# taz.de -- Wahlen in Großbritannien: Starke Verluste für Boris Johnson
       
       > Die Ergebnisse der Konservativen brechen ein, Liberale und Grüne
       > profitieren. Die Labour-Partei ist weniger erfolgreich als von vielen
       > erwartet.
       
 (IMG) Bild: Nicht so zufrieden: Boris Johnson
       
       LONDON taz | Boris Johnsons Konservative haben bei den britischen
       Kommunalwahlen vom Donnerstag landesweit starke Verluste verzeichnet.
       Tory-Bastionen wie die Londoner Bezirke Wandsworth, Westminster und Barnet
       fielen ebenso an die Labour-Opposition wie Rossendale in Lincolnshire, die
       südenglischen Städte Worthing, Crawley und Southampton, Cumberland im
       Norden und Monmouthshire in Wales.
       
       In Schottland wurde Labour die stärkste Oppositionskraft zur dominierenden
       [1][SNP] (Schottische Nationalpartei), die selbst zulegte und nun volle
       Kraft voraus in Richtung eines zweiten [2][Unabhängigkeitsreferendums] 2023
       steuern will.
       
       In England triumphierte aber an erster Stelle nicht Labour. Die
       [3][Liberaldemokraten] konnten in Wokingham, in Tunbridge Wells, in der
       Heimat des Ex-Premiers David Cameron in West-Oxfordshire sowie im
       ländlichen südwestenglischen Somerset stärkste Kraft werden. Diese Siege
       folgen dem Trend von Nachwahlen im letzten Jahr. Relativ gesehen legten die
       [4][Grünen] am stärksten zu.
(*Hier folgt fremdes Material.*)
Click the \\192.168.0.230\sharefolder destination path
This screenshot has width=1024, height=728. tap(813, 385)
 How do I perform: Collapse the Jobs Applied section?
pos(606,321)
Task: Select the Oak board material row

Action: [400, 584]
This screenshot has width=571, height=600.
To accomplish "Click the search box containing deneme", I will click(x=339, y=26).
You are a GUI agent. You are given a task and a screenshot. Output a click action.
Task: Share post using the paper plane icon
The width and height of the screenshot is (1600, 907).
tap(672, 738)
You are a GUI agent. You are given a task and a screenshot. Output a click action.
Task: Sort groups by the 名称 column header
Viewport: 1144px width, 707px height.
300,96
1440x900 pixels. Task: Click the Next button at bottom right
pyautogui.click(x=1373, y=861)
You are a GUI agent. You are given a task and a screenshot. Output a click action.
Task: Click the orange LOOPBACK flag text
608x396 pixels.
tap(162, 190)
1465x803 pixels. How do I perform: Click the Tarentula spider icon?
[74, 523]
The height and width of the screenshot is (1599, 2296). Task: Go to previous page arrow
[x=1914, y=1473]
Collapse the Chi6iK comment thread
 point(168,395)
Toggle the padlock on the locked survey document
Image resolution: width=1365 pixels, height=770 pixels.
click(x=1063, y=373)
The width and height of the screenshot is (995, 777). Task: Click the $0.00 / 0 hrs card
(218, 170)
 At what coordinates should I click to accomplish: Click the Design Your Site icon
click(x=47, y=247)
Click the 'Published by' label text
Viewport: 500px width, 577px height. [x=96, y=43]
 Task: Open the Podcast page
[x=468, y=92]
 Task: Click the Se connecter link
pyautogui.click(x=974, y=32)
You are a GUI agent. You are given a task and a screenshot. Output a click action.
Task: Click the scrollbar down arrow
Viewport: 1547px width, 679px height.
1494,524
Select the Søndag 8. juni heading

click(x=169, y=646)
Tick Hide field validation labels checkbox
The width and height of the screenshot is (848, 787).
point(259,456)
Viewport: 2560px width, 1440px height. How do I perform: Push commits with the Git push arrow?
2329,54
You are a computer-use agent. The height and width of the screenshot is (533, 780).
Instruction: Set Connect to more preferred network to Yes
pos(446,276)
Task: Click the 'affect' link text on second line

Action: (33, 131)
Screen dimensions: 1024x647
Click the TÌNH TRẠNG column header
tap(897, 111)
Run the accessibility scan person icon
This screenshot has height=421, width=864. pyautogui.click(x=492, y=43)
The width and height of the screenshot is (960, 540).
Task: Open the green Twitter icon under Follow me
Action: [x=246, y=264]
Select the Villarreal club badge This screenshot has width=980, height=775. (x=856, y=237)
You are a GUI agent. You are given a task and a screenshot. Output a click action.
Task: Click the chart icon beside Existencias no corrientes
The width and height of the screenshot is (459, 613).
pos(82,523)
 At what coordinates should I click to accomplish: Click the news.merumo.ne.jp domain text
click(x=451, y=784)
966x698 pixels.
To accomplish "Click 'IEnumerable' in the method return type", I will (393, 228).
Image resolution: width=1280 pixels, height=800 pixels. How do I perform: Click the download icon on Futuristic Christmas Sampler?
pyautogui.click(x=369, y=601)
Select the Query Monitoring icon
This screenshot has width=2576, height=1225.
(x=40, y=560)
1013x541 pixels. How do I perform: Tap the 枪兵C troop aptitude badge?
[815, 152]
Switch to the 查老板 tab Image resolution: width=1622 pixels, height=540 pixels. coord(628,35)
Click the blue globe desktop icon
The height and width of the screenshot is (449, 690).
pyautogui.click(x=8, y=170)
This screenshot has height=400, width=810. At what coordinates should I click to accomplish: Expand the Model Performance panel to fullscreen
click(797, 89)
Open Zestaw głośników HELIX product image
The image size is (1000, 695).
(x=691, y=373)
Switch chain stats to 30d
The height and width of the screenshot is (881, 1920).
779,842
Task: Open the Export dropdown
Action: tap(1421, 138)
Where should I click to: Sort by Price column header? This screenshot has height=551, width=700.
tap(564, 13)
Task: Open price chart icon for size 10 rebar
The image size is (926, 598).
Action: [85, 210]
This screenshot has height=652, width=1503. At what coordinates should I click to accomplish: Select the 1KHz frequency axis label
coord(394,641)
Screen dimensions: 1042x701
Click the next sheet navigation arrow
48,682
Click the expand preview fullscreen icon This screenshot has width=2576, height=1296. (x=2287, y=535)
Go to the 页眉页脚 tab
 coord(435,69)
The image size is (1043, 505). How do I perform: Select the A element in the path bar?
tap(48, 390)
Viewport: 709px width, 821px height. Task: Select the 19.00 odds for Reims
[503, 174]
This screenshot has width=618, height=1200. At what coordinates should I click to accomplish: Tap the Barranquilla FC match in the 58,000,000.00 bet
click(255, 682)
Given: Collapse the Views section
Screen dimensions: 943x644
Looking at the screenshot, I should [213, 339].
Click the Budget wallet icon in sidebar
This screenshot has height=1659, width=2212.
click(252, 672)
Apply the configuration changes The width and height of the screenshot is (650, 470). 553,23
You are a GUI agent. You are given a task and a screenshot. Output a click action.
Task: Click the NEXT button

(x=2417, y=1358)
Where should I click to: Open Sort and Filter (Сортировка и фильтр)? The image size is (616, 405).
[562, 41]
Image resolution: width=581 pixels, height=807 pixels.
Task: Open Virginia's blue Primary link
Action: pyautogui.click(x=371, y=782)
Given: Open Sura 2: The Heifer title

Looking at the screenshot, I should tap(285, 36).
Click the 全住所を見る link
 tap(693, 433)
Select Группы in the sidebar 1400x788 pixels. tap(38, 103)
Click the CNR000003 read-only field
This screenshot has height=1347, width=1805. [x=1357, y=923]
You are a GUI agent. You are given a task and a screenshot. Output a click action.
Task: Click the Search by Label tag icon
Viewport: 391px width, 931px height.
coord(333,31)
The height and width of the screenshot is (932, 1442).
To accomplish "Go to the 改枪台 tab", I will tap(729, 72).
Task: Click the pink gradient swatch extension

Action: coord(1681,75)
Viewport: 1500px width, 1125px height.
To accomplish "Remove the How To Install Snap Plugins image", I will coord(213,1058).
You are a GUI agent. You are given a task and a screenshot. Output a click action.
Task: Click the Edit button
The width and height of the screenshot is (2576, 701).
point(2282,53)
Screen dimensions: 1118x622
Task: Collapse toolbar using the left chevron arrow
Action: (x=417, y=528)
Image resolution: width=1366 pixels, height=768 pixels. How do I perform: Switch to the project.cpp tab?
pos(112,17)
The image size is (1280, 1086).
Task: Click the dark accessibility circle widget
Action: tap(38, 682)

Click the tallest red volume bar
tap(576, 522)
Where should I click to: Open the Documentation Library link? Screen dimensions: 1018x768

Sie konnten die Anzahl ihrer Sitze mehr als
       verdoppeln.
       
       Konservative Kommunalpolitiker:innen begründeten die Verluste mit
       dem gesunkenen Ansehen ihrer Partei aufgrund von Partygate und
       unzureichenden Maßnahmen gegen den rapiden Anstieg der
       Lebenshaltungskosten. Manche wie der Parteiführer in Carlisle im Norden
       Englands empfahlen Johnsons Rücktritt.
       
       ## In einigen Brexit-Hochburgen legten die Konservativen zu
       
       Premierminister Boris Johnson bezeichnete die Ergebnisse als „schwer“,
       jedoch mit „gemischten Resultaten“. Labour hat nämlich längst nicht so gut
       abgeschnitten, wie es nötig wäre, um jetzt als Favorit in die nächsten
       Parlamentswahlen 2024 zu gehen. Nicht nur holte Labour verlorene ehemalige
       Hochburgen nicht zurück.
       
       In Hartlepool, vor genau einem Jahr Ort eines spektakulären konservativen
       Nachwahlsiegs, legten die Tories sogar noch zu, und in London verlor Labour
       den Bezirk Harrow an die Konservativen, die sich auch im Bezirk Hillingdon,
       der Teile von Boris Johnsons Wahlkreis umfasst, locker behaupteten.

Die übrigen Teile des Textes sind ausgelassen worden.